● **Passage provided**:
August 7, 2023

August 6, 2023, The Tenth Sunday after Pentecost

August 6, 2023, The Tenth Sunday after Pentecost

Matthew 14:13-21

After John the Baptist is murdered, Jesus desires a time of solitude. Still, his compassion for others will not allow him to dismiss those who need him, and he is moved to perform one of his greatest miracles.
13Now when Jesus heard [about the beheading of John the Baptist], he withdrew from there in a boat to a deserted place by himself. But when the crowds heard it, they followed him on foot from the towns. 14When he went ashore, he saw a great crowd; and he had compassion for them and cured their sick. 15When it was evening, the disciples came to him and said, “This is a deserted place, and the hour is now late; send the crowds away so that they may go into the villages and buy food for themselves.” 16Jesus said to them, “They need not go away; you give them something to eat.” 17They replied, “We have nothing here but five loaves and two fish.” 18And he said, “Bring them here to me.” 19Then he ordered the crowds to sit down on the grass. Taking the five loaves and the two fish, he looked up to heaven, and blessed and broke the loaves, and gave them to the disciples, and the disciples gave them to the crowds. 20And all ate and were filled; and they took up what was left over of the broken pieces, twelve baskets full. 21And those who ate were about five thousand men, besides women and children.



Not only are the baskets of fish and loaves filled to the brim – but these readings from scripture today are full as well.  Full of God’s power and mercy, and grace – full of the good news of who God is for us and for the world. 
This Gospel especially was a favorite of the early church I suppose – and the writers of the four Gospels each thought that they should include it in their retelling of the life and death and resurrection of Jesus Christ.   Because perhaps it is so full of grace and really sums up exactly who God is for us.  Two other things that help us understand the themes.

● **Raw data**:
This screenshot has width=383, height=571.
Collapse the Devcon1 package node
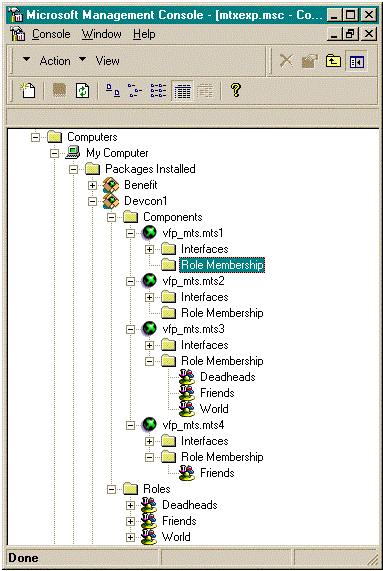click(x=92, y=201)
--
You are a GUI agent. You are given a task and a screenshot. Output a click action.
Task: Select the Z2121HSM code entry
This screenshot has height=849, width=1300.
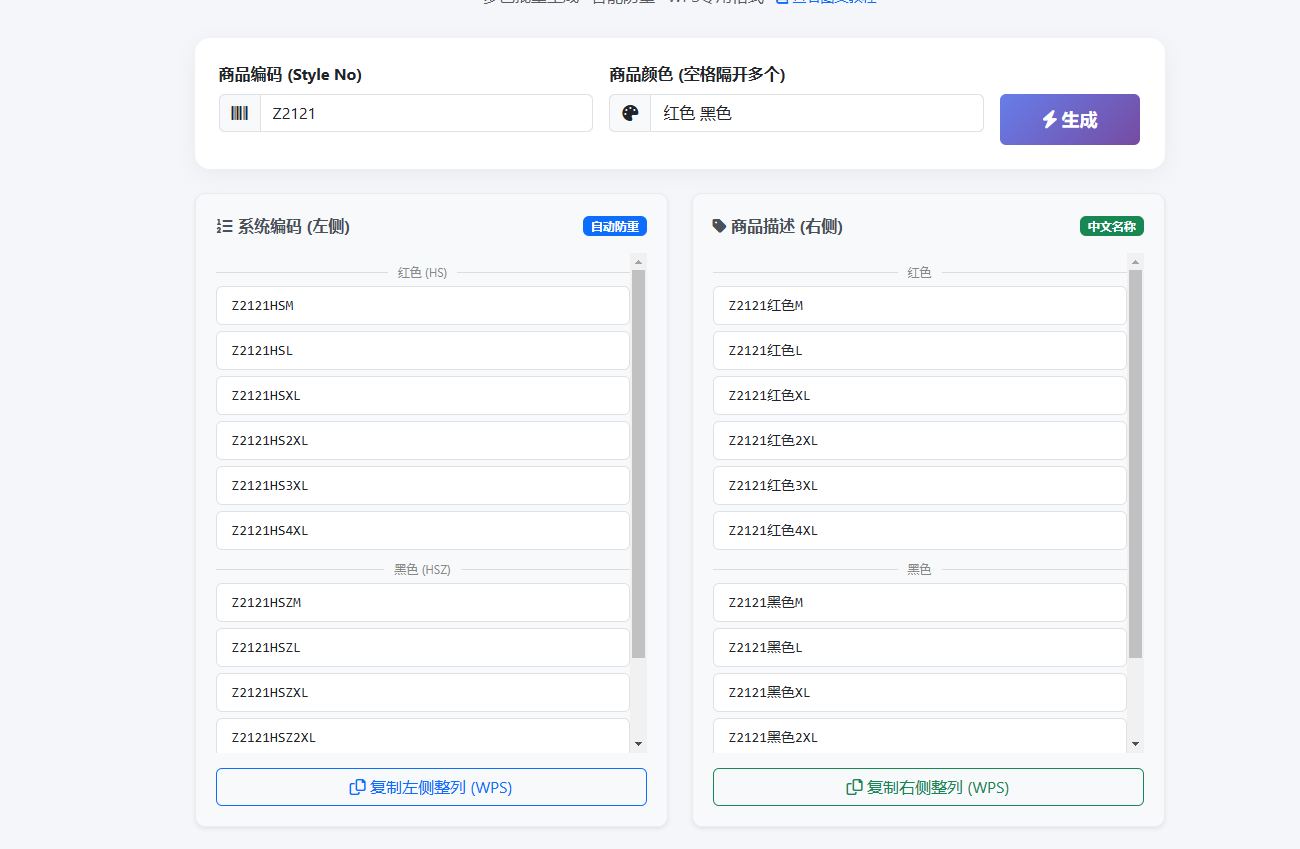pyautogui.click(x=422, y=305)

● **Tasks for this exercise**:
**a.** Translate this sentence from the sermon into Spanish: "After John the Baptist is murdered, Jesus desires a time of solitude."
**b.** Quote the sermon word for word, beginning at the words "August 7, 2023" and stopping after the words "his greatest miracles.".
The records were taken from a different source than the sermon.

● **Results**:
**a.** Después de que Juan el Bautista es asesinado, Jesús desea un tiempo de soledad.

**b.**
August 7, 2023

August 6, 2023, The Tenth Sunday after Pentecost

August 6, 2023, The Tenth Sunday after Pentecost

Matthew 14:13-21

After John the Baptist is murdered, Jesus desires a time of solitude. Still, his compassion for others will not allow him to dismiss those who need him, and he is moved to perform one of his greatest miracles.